Island County Sheriff Mark Brown asked for $1-million increase to his budget, though he knew he had no chance of getting the large increase. He said it was a statement about the reality of his department’s need following the layoffs of deputies. Yet he was unhappy that the commissioners “nixed” his request for any extra deputies.
Instead, the commissioners transferred an additional $125,000 from the county road levy to the sheriff’s department to purchase three vehicles; the sheriff hasn’t purchase any new cop cars in three years.
State law allows the county to transfer some amount of road levy funds to the sheriff’s office for the work deputies do in increasing the safety of county roads.

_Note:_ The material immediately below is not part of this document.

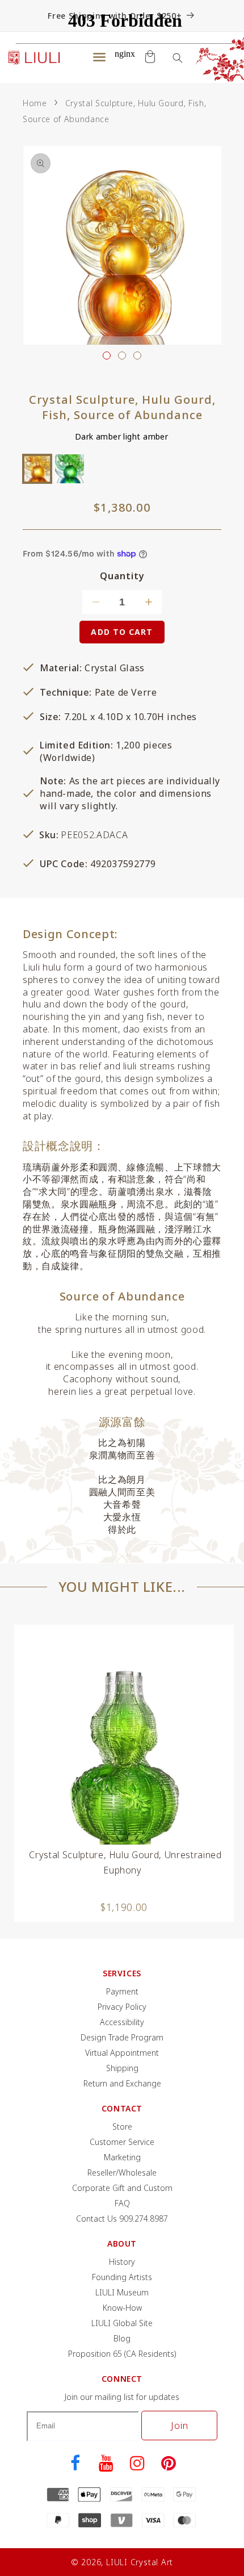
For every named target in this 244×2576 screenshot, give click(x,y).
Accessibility (122, 2022)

In total, the sheriff’s office will receive $750,000 from the road levy next year; the amount the sheriff receives from the fund has skyrocketed in recent years, meaning that less money is going to actual road projects.
Emerson, the lone Republican on the board, has been a vocal critic of the county’s budget since before she took office, but she said she was generally satisfied with the status quo budget. She said she was especially pleased that the sheriff will get increased funding, which she pushed for.
Emerson, however, argued against plans to increase property tax collection in 2011 for both the current expense fund and roads fund by 1 percent. Under state law, the county can only increase property tax collection for next year by a maximum of 1 percent, plus new construction and refunds, unless there’s a vote of the people.
The 1 percent increase will bring in an extra $75,000 next year, which the implicit price deflator — a measure of inflation — for the area was 2.5 percent for the year.